Well-known authors and artists who have written or produced several related books or portfolios of fine art photography or other artistic mediums whose work is considered historically, culturally, or socially significant may have certain works sold as boxed sets. For example, one can buy boxed sets of the plays of Shakespeare, collections of J. R. R. Tolkien novels, or Ansel Adams photographic prints. There are now also digital boxed set collections, such as 21 Shades of Night.

==Television and film==
Films, television and other video programs on Blu-ray and DVD are sometimes sold as boxed sets, as were certain titles on the now-discontinued VHS and LaserDisc formats. Such a boxed set might include an entire season or seasons, or the complete series, of a popular TV program, a collection of films by a well-known director or starring a well-known actor/actress, or a collection of films of a particular genre such as horror, sci-fi or westerns. Other criteria for boxed sets have included all films of a series such as the Star Wars series or the Lord of the Rings trilogy, and a selection of adaptions of a particular author such as Stephen King or Jane Austen. Some boxed sets contain different versions of one film, as in the case of Blade Runner and Alien Quadrilogy.

One of the most popular boxed sets of all time is "The Nightmare on Elm Street Collection" released in 1999 by New Line Platinum Series, which contained the original seven films, a bonus DVD containing special features titled The Nightmare Series Encyclopedia, two pairs of 3-D glasses for the last ten minutes of Freddy's Dead: The Final Nightmare, a commemorative booklet about the films titled The Nightmare is Alive and more.
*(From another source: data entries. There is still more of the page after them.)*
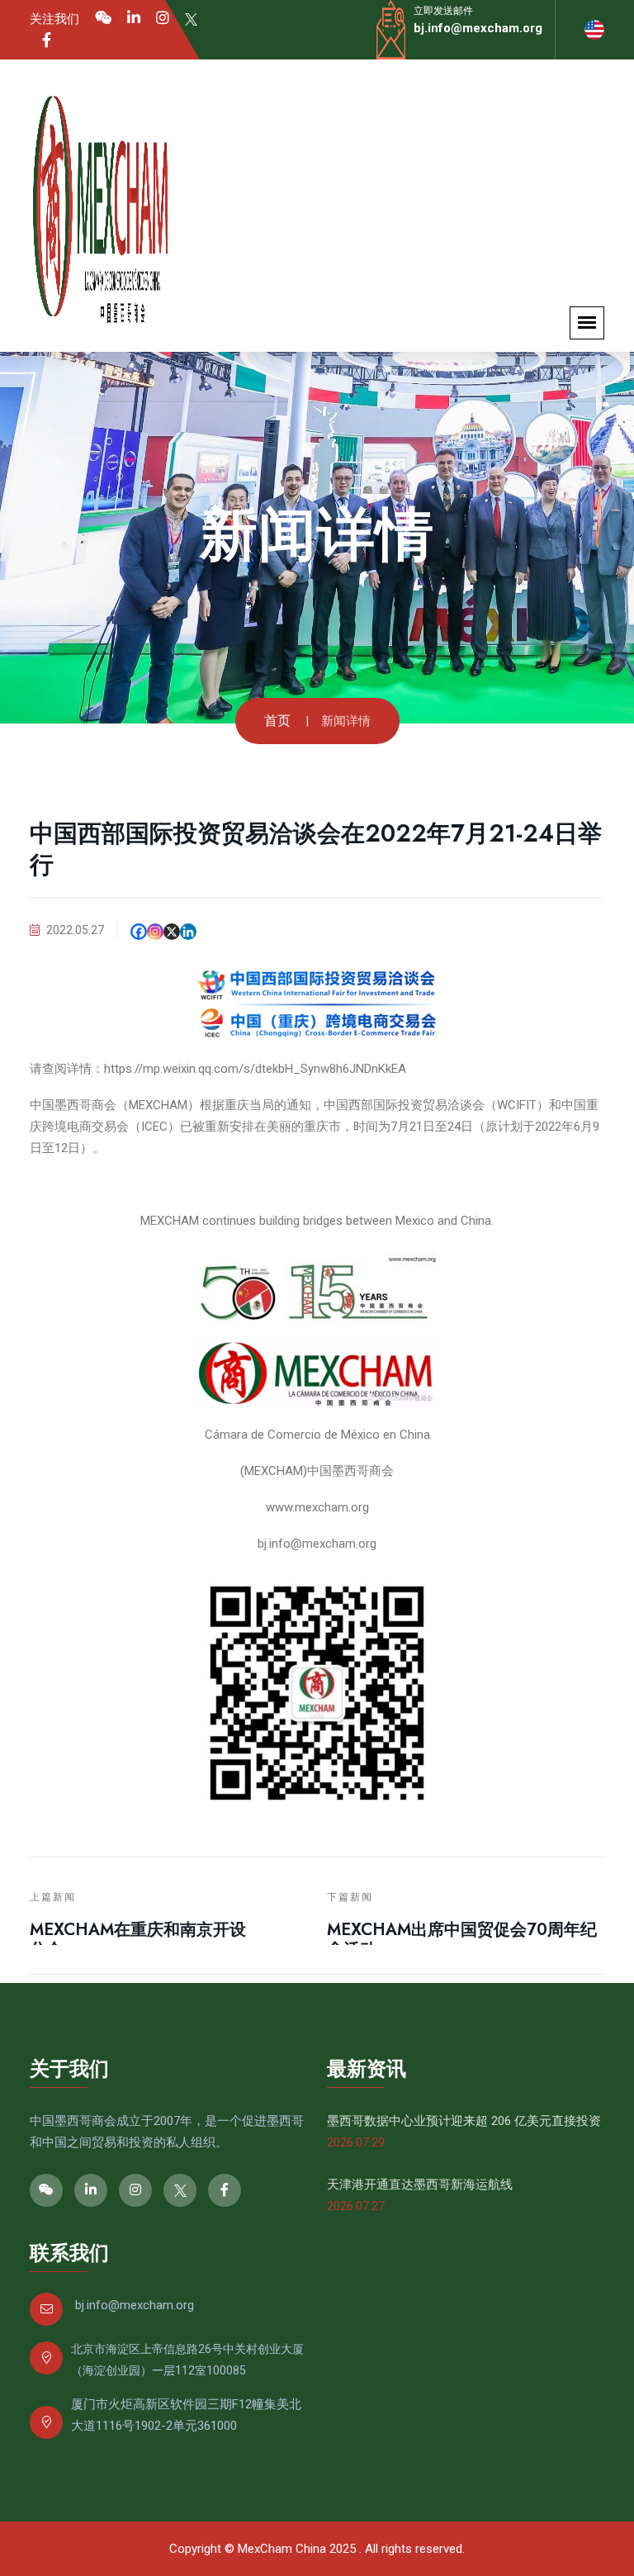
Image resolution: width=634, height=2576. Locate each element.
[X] (171, 931)
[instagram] (162, 18)
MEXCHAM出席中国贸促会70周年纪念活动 (462, 1940)
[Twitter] (191, 18)
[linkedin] (133, 18)
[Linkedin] (188, 931)
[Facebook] (46, 40)
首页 (277, 720)
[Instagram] (155, 931)
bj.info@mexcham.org (478, 28)
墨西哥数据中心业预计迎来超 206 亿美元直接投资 (464, 2120)
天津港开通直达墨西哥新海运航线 (420, 2184)
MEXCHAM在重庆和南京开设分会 (138, 1940)
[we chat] (103, 18)
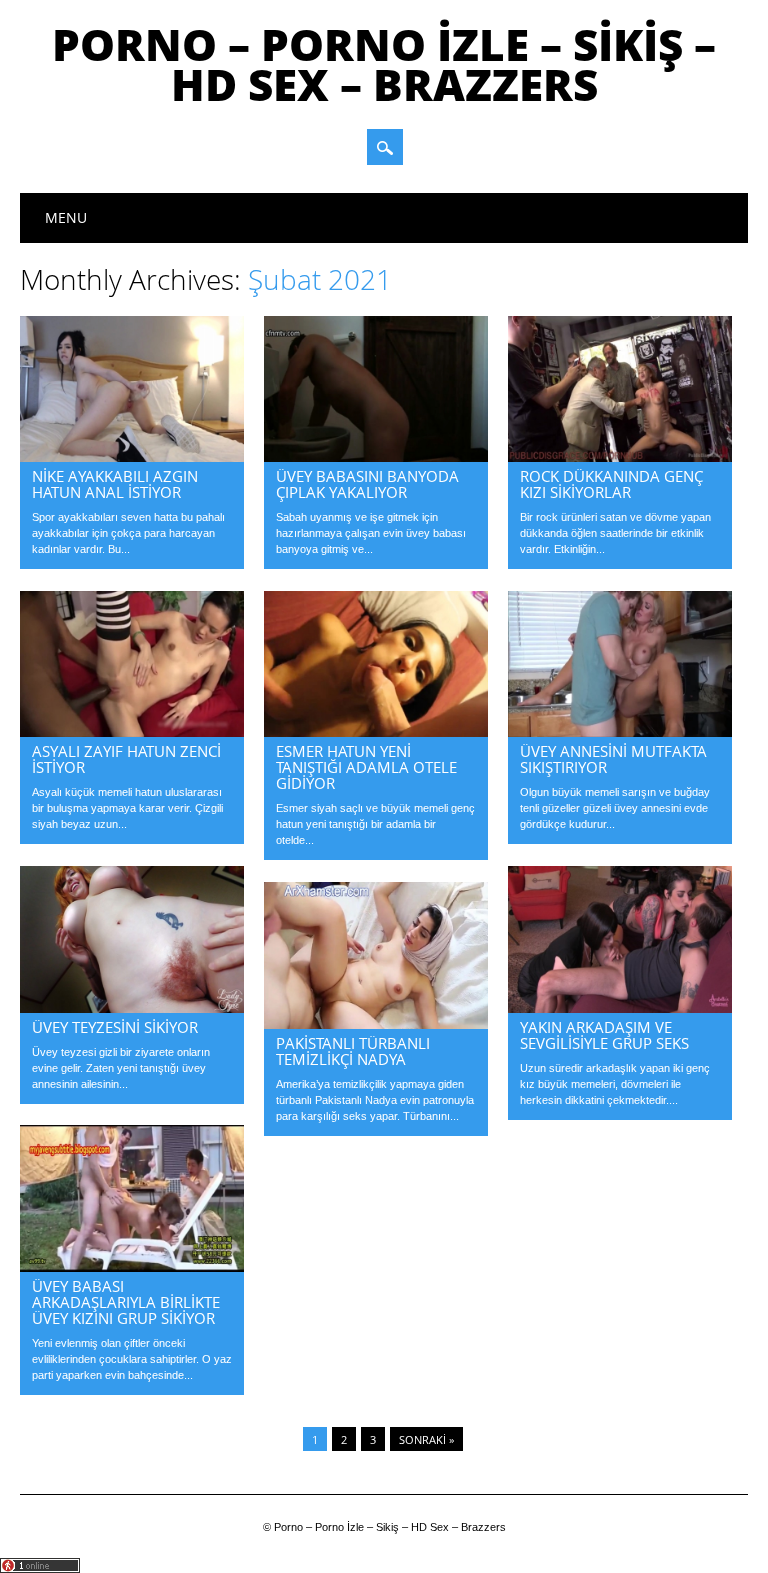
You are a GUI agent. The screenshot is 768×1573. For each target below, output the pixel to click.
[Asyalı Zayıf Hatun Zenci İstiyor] (132, 732)
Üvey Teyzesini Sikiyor (115, 1027)
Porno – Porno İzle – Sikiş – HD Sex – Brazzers (384, 64)
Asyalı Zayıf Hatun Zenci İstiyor (126, 759)
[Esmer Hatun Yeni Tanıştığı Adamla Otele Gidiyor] (376, 732)
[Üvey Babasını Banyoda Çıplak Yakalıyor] (376, 457)
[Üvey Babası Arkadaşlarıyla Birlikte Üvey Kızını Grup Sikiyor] (132, 1267)
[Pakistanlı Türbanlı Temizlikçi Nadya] (376, 1024)
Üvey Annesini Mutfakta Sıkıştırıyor (613, 759)
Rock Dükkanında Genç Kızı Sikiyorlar (611, 484)
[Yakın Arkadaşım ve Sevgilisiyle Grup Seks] (620, 1008)
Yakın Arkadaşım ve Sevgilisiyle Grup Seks (604, 1035)
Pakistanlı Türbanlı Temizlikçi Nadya (353, 1051)
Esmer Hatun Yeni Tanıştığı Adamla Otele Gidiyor (366, 767)
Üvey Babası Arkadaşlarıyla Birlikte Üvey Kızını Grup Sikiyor (126, 1302)
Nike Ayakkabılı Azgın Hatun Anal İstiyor (115, 484)
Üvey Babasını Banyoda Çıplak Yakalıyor (367, 484)
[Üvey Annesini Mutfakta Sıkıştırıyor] (620, 732)
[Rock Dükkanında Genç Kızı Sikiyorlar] (620, 457)
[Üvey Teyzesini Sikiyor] (132, 1008)
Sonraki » (426, 1439)
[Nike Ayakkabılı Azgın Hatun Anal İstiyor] (132, 457)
Other notable boxed sets include the Dragon Ball "Dragon Box" sets, often considered to be the best release of the shows to date due to the high quality of the remasters and the plentiful number of features; the "Shirley Temple Little Darling" DVD collection, an 18-DVD boxed set of Shirley Temple films which were constantly advertised on TV for years as a "limited time offer"; and the "Star Wars Trilogy: The Definitive Collection" LaserDisc boxed set, which was one of the last home-video releases of the original trilogy before the special editions.

In the context of streaming services such as Netflix, the term "boxed set" often refers, particularly but not exclusively in Commonwealth English, to a series or season where all episodes are available to watch on demand, either in addition to or in place of traditional scheduling.